An Egyptian prosecutor has ordered the arrest of Muslim Brotherhood leader Mohamed Badie, MENA state agency reports. Badie was charged with inciting violent clashes outside the Republican Guard headquarters which left over 55 dead and hundreds injured.
The arrest of other senior Brotherhood officials were also
ordered, including Badie's deputy Mahmoud Ezzat, and party
leaders Essam El-Erian and Mohamed El-Beltagi. Arrest warrants
for seven others accused of inciting violence were also issued.
A spokesman for the Islamic movement said none of the leaders have been arrested, describing the charges against them as an attempt to break up an ongoing vigil calling for the reinstatement of ousted President Mohamed Morsi.
Gehad el-Haddad, a senior adviser to the Muslim Brotherhood, told RT the issuance of arrests warrants were part and parcel of a “police state” colluding with a “treasonous” judiciary to silence all voices oppose to the toppling of the democratically elected Morsi government.
“The [arrest] list includes 18 names, half of whom are from
the Muslim Brotherhood. The rest are different figures from
around the society. You have nothing to tie them together except
for the fact that they oppose the military coup,” he argues.
He previously told Reuters that some of the wanted leaders were currently attending the protest. Thousands of Brotherhood followers have been holding a vigil near the mosque demanding the reinstatement of Morsi, whose government was toppled by the military last week.
It is widely thought that the Brotherhood’s leader could be inside the Rabaa al-Adawiya mosque, RT’s Paula Slier reports from Cairo.
“The question is to be answered as to how the police are actually going to enter this massive crowd and arrest Mohamed Badie,” she observed. The concern is that this is going to ultimately lead to more violence from both sides, Slier said. The announcement about the arrest “has been greeted with grate anger by Muslim Brotherhood supporters.”
Both sides, as well as the military, have been “extremely hot-headed and adamant that they are going to stick to their guns.” Slier said that there are many people in Egypt who fear that the longer the violent conflict continues, “the more likely it is that we’re going to see this country on the brink of some kind of a civil war.”

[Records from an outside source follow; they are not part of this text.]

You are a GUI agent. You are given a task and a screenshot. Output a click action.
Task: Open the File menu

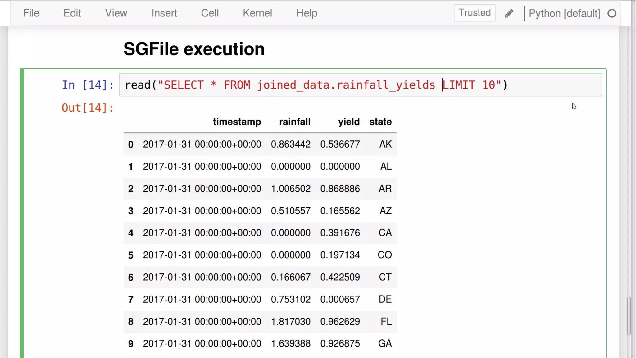pos(31,13)
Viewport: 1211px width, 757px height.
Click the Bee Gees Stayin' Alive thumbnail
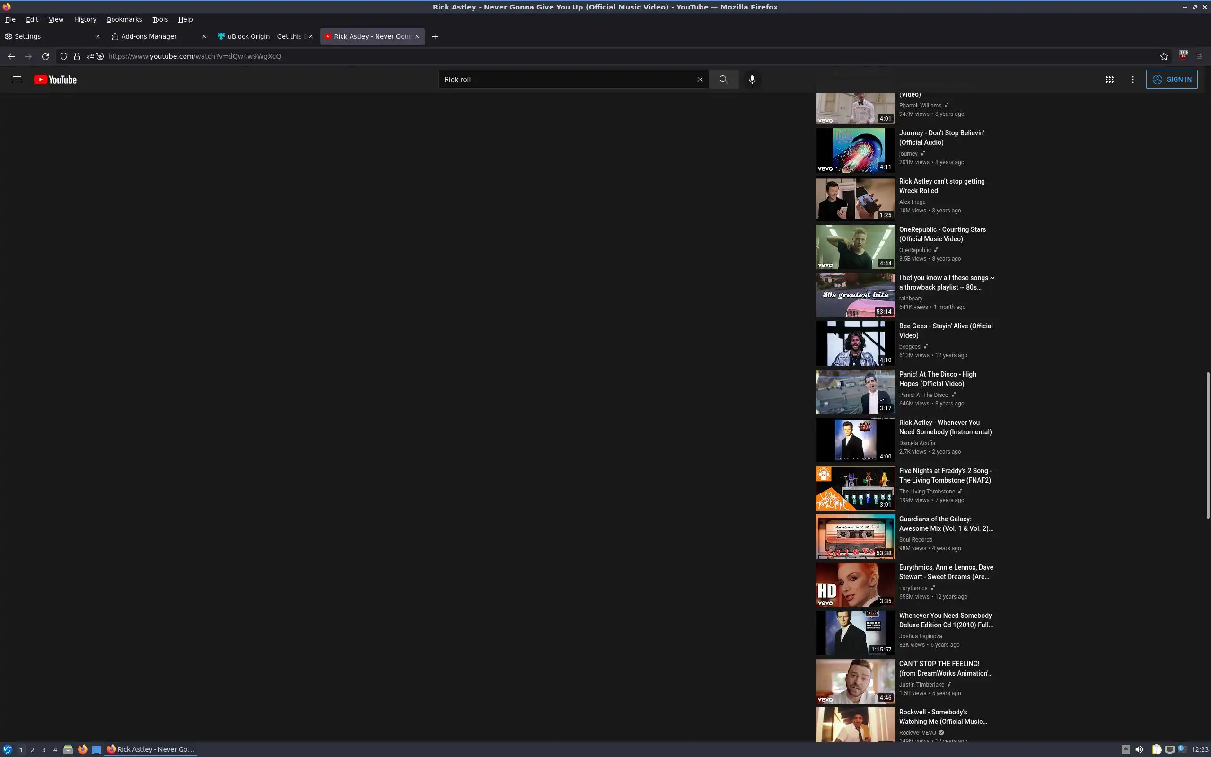pyautogui.click(x=855, y=343)
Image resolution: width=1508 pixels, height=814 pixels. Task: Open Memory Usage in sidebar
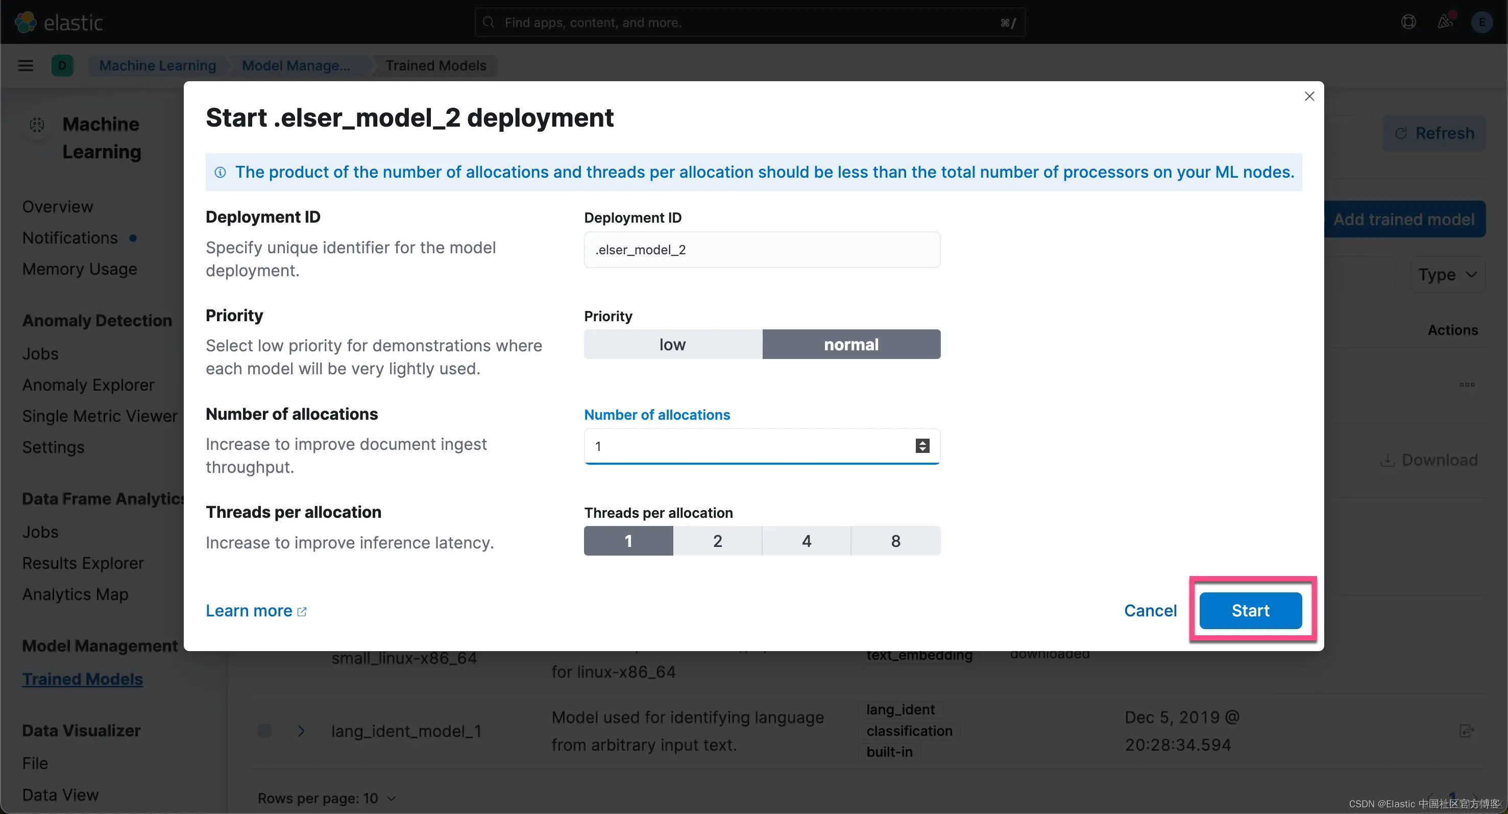(x=80, y=269)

Early on Monday soldiers and police fired
live ammunition and tear gas to disperse Morsi supporters who had
gathered outside of the army’s Republican Guard headquarters in
Cairo. Up to 55 people were killed in the clashes, with over 430
being injured, according to the Egypt’s Ministry of Health.

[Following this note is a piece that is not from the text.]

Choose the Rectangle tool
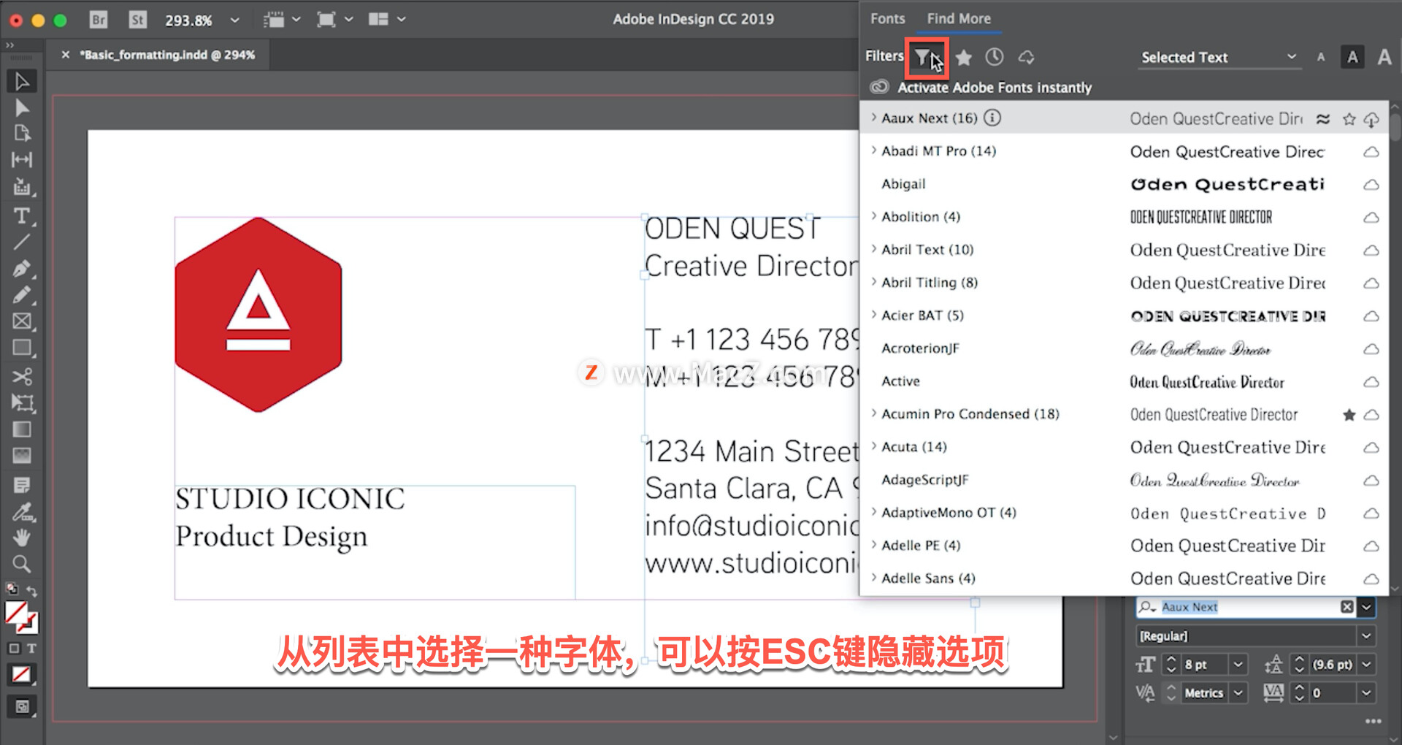 22,347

The Egyptian army says it only moved in against the demonstrators after “an armed group” attempted to storm the army headquarters. The further said one officer was killed and 42 soldiers were injured in the melee.
On Wednesday, Amnesty International said it had evidence showing Egyptian security forces had used “disproportionate force” to quell unrest outside the army headquarters on Monday, urging that the police and military be reined in to avoid “disaster”
"Despite claims by the military that protesters attacked first during clashes on Monday and that no women and children were injured, first-hand accounts collected by Amnesty International paint a very different picture," the group's deputy regional director Hassiba Hadj Sahraoui said in a statement.
The group further pointed out that many of those killed and injured had been shot in the head and upper body with shotgun pellets and live ammunition.
"Even if some protesters used violence, the response was disproportionate and led to the loss of life and injury among peaceful protesters," Sahraoui added.
On Tuesday Egypt's military-backed interim President Adly Mansour appointed the economist Hazem el-Beblawi as prime minister in a bid to facilitate a speedy transition to civilian rule. The internationally recognized opposition leader, Mohamed ElBaradei, was also appointed vice-president.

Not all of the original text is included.